The Birth of A Dry-type Transformer

• Core Construction: The Transformer's 'Skeleton'
  The core is the heart of the transformer's magnetic circuit. Its quality directly impacts the transformer's no-load loss and noise level.

• Material Selection & Cutting: High-quality cold-rolled grain-oriented silicon steel is typically used. This is often laser-etched to help reduce hysteresis losses. The steel is then cut to the required shape and dimensions using a cutting line.

• Stacking & Clamping: Modern processes often use "step-lap" stacking and a 45-degree fully mitered joint structure. This effectively reduces losses at the joints and the air gaps, thereby lowering no-load loss, no-load current, and core noise. The assembled core is securely clamped with special fixtures and is sometimes coated with a moisture and rust-resistant material.

  
  

• Coil Winding & Insulation: The Transformer's 'Heart'
  The windings form the electrical circuit of the transformer, making their manufacturing process critical.

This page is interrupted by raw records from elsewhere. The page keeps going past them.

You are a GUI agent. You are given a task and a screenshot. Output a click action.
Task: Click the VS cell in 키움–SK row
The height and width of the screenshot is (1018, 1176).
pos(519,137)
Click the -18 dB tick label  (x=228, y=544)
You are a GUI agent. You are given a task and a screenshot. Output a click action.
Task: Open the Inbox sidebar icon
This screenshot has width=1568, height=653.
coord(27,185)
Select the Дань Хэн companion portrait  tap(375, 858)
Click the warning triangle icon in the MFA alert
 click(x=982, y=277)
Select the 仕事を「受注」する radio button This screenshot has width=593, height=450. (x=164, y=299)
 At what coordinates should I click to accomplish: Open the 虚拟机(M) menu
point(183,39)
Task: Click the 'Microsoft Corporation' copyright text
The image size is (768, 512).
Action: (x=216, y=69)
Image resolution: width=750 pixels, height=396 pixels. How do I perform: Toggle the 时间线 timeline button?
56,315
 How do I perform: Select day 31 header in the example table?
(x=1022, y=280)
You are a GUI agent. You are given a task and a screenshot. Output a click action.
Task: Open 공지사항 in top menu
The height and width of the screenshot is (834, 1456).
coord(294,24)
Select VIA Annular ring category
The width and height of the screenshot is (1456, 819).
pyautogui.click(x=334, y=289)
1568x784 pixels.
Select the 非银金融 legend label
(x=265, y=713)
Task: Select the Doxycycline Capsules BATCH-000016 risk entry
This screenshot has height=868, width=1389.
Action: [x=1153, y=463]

• Winding Process: High-voltage (HV) windings are typically wound using high-speed winding machines to ensure concentricity and tightness, which is crucial for the transformer's short-circuit withstand capability. Depending on the capacity and voltage, low-voltage (LV) windings may be foil-wound or wire-wound.

• Tap Leads: The tap leads for the HV winding must be precisely positioned according to the design, with correct length, soldering, and reliable insulation wrapping to prevent issues like short circuits or assembly problems.

  
  

• ️ Insulation Processing: The Critical 'Protective Layer'
  This stage is especially critical for resin-cast dry-type transformers.

• Pre-Drying: The windings and other insulation components are pre-dried before casting to remove moisture.

• Vacuum Resin Casting: This involves pouring a mixed epoxy resin compound into a mold containing the windings under a vacuum environment. The vacuum removes air bubbles, ensuring the resin penetrates completely and forms a dense insulation system, which is key to controlling partial discharge.

• Curing: After casting, the unit is heated under a strictly controlled temperature profile to cure the resin. Proper casting and curing ensure the transformer is resistant to moisture, fire-proof, and has high mechanical strength.

  
  

• ⚙️ Assembly & Testing: The Final 'Health Check'
  This involves assembling the insulated windings, core, and other components.

• Turns Ratio Measurement & Winding Resistance Test

• No-Load Loss & Load Loss Test: Verifies energy efficiency levels. For instance, an SCB13-type dry-type transformer has significantly lower no-load and load losses compared to older models.

• Applied Voltage & Induced Voltage Withstand Tests: Checks the main and inter-turn insulation strength.

• Partial Discharge Test: Advanced manufacturing processes can result in very low partial discharge levels.

• Core & Coil Assembly: The core and coils are assembled, and internal connections are made.

• Final Assembly & Attachment Installation: This includes installing cooling fans, temperature control devices, protective enclosures, etc.

• Routine Tests: These are essential to ensure the transformer meets standards and design specifications. 

  
  

• Packaging & Shipping
  Finally, based on the transformer's size and shipping distance, appropriate packaging materials and methods (e.g., wooden or steel crates) are selected to ensure the product is protected from damage during transit.

Summary

In essence, the creation of a high-quality dry-type transformer is the result of the combined effect of design, materials, craftsmanship, and quality control. The manufacturer's meticulous attention to material selection (e.g., high-grade silicon steel, high-conductivity copper, quality insulation) and every manufacturing process (e.g., core stacking, coil winding, insulation processing) collectively guarantees the final product's performance and reliability.